How often do you get to sit down and hear what’s on the Chief Information Officer’s mind? At Coupa Inspire last month, about 800 of us got to sit down with leading CIOs for a wide-ranging conversation.

 

In this excerpt from that discussion, Ravi Thakur, Coupa’s VP Customer Success and Service Delivery, interviewed Beth Devin, CIO of Silicon Valley Bank; Ross Meyercord, CIO of Salesforce.com, Curtis Miller, CIO of Amerinet and Dan Rosenbaum, the Director of Technology at Land O' Lakes, to hear their thoughts on Cloud computing and how procurement and finance can best align with IT to drive success.

 

Ravi: CIO's, we have a room full of 800 people here and they all want to know how can they work better with their IT leaders. What advice can you give them on how to better align with you?

 

Curtis: One of the things we try to do is get the IT team to become trusted advisors in the business processes. Our mantra is "make it easy." 

 

Try to make it easy for folks to do business with us, whether it's our customers, our employees, or our suppliers. If you deliver on that to your business users you develop credibility.

 

Ravi: Dan, when we were preparing for this panel, we had a great conversation about how at Land O' Lakes, IT is working with the business to get them to focus on success criteria when selecting products.  Why don't you share some insight here?

 

Dan: Absolutely. It's no different whether it's a cloud solution or a traditional solution--the due diligence process is similar.  Coming to your IT teams with, "Here's my business problem.  Here's what I really need to try to solve," I think is important, and I think it's important to keep that as a focal point as you move through that process.

 

To the earlier point, trust is a key factor in building that core relationship.  We encourage all of our technology people to spend time getting to know the business.  You have to understand the business to be a good advisor.  Conversely, I encourage our business users to really understand things like, is there a regulatory challenge?  Are there concerns about data centers and data privacy? Getting that relationship fortified I think is really important.

 

Ravi: Right. Ross, one of the things that you bring to the discussion here is your Accenture background. You were on one side of the fence, now you're on the other.  What kind of advice can you give on how to get procurement and spend management transformations prioritized within the IT organization?

 

Ross: Great question! I’ll start first with my CIO hat on and then I'll go to my consultant hat.  From a CIO perspective, there are two ways to get our attention: a carrot and a stick.  The carrot is ROI.  We were talking backstage about how IT and finance are often a cost center.
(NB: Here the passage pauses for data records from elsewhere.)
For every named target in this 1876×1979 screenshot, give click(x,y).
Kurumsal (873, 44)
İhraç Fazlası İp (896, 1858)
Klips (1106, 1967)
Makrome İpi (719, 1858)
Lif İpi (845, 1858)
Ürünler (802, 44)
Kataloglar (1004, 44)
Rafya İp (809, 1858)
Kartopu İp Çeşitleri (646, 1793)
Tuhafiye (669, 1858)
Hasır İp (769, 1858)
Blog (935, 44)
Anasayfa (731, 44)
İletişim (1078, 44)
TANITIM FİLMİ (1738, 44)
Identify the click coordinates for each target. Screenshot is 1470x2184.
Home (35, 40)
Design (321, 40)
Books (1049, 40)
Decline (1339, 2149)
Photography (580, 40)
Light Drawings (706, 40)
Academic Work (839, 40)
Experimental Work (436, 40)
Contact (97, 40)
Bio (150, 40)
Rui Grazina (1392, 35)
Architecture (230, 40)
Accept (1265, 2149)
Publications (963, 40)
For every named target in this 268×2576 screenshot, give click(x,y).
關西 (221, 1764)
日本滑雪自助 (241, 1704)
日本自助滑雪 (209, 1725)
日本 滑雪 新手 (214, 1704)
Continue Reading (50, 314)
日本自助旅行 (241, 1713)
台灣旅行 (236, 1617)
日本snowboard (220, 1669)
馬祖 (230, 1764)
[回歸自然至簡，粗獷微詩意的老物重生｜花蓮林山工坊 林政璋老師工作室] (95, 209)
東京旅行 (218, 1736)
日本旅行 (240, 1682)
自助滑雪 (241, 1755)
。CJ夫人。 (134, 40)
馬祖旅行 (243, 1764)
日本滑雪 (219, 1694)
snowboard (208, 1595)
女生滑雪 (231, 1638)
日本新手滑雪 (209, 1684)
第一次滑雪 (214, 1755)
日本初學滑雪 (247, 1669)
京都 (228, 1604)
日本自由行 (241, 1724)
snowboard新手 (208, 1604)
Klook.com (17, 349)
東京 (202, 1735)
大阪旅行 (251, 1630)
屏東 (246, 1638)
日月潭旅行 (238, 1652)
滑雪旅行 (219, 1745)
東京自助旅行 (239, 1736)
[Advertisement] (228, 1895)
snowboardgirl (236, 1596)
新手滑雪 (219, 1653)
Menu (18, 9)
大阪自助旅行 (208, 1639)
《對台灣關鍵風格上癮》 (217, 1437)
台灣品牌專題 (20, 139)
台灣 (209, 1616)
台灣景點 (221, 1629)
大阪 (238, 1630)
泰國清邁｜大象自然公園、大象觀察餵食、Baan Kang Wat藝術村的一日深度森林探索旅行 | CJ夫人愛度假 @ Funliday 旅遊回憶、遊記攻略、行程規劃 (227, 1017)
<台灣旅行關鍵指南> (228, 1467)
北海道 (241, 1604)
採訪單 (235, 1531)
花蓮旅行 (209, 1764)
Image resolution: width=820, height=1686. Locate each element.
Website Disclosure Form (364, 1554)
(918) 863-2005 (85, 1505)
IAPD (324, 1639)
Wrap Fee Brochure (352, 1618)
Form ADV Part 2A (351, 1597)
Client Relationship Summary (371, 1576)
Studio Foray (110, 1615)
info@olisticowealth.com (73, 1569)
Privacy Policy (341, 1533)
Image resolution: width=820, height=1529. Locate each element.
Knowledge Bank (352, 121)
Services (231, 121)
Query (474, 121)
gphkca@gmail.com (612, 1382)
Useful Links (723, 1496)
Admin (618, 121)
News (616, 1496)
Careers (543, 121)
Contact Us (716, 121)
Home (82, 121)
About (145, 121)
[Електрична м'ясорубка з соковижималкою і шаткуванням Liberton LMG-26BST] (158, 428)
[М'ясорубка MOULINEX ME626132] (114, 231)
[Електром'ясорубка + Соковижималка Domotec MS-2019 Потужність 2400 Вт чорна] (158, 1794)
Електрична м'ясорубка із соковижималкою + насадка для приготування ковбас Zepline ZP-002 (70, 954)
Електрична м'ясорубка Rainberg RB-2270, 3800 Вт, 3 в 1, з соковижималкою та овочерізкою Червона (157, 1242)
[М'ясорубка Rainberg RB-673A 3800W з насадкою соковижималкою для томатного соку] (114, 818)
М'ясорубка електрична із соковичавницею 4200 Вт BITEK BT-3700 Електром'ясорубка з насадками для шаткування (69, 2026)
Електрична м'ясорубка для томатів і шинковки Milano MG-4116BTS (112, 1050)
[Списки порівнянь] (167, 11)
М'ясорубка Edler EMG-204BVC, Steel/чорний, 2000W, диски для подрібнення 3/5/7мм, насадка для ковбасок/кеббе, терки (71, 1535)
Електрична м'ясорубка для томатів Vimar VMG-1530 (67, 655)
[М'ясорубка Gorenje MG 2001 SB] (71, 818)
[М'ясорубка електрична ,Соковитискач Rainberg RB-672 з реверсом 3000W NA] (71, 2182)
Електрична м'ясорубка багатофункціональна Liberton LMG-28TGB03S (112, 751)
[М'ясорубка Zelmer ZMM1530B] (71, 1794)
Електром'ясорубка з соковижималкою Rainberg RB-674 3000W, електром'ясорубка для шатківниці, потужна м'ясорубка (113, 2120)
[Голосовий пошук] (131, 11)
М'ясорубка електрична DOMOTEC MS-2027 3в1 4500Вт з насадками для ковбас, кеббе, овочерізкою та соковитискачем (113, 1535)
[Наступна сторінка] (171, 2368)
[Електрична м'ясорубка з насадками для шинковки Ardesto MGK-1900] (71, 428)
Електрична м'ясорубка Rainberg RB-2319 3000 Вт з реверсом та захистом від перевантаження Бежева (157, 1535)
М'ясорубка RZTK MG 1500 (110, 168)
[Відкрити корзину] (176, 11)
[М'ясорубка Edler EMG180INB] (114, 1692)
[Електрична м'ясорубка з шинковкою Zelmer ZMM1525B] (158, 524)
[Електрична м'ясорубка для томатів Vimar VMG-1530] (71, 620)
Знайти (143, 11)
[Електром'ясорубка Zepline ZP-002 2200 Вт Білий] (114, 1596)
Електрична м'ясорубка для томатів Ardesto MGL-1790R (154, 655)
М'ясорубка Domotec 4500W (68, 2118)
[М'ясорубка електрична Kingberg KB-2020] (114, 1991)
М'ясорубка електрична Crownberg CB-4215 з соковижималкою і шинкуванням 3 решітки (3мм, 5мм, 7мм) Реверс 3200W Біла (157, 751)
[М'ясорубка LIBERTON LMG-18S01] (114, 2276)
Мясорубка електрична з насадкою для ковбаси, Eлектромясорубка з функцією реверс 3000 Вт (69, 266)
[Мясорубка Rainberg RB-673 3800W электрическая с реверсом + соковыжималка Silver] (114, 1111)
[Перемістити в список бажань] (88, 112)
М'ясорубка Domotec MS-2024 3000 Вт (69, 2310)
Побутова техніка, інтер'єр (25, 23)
When we can participate in projects that drive bottom line benefits, you have our attention. 

 

The stick is compliance.  We're all in the business of helping keep ourselves, our CFOs and others out of jail.  So, if you have something that helps you better achieve your compliance goals, you have our attention.  That is something that we know we have to participate in.

 

Flipping to my consultant hat, what I often found in working with procurement professionals is that you really try to solve for compliance.  Where I've seen procurement transformations go awry is when we over rotate to compliance.  If we focus so much on making sure every box is ticked along the way that we make it cumbersome for users, shadow procurement functions will continue.

 

To me the challenge is to make our new solutions and our new processes the simplest and the most frictionless way to get buying done.  When we provide something that users want to use and solves as many compliance issues as we can, that's Nirvana.  You no longer have a rollout problem, because people want to use it because it's the easiest way to get their procurement done.  And, you've helped solve your compliance problems.  When you can find that magic balance between the two is when you have the really successful implementations. 

 

Ravi: Beth, talk to us a little bit about implementation. What is IT's role during implementation in a cloud deployment?

 

Beth: I've certainly heard folks who think, "Well, we can do this without our IT partners."  But I think what we found with the SaaS solutions we have in our environment is that IT can really help with the end-to-end process modeling.  Where does this solution fit in the context of all the other technology and tools that we have in the business?  How do we make sure that we don't over complicate the situation, or that we don't plunk a solution in where we haven't really thought through what the different plumbing on the backend needs to be around data.  How are we going to have that data flow with our ERP system?  What's the user experience going to be like?

 

We were having a conversation before the panel about how with SaaS in general, about how the more time you put into really understanding the use cases and who are the different end users, and really think through how to configure and enable that capability in your business, that pays benefits down the road.

 

There's also a lot of user acceptance testing that needs to happen.  When you bring new technology into an organization you need to make sure it's working with all the other technology and it's meeting expectations. I see a lot of roles for IT during implementation. 

 

Actually, my inspiration to my team is to become that trusted SaaS consultant. It's one thing to get the system in. Then the next quarter when there's a new release, and then another, and another new and there's more functionality, what then?  If we don't know the solutions and we're not there as a partner, I think it makes it hard for everyone and maybe leaves a bad taste in their mouths.

 

Curtis: There are very few applications, SaaS or otherwise, that are truly standalone, either from an IT perspective or from a workflow perspective.  One of the things we found very successful is, we run a project management office. We have a set of business rules about how we work with business sponsors, and when we follow that process, whether it's an in-house implementation, in-house development, or SaaS project, we're invariably much more successful.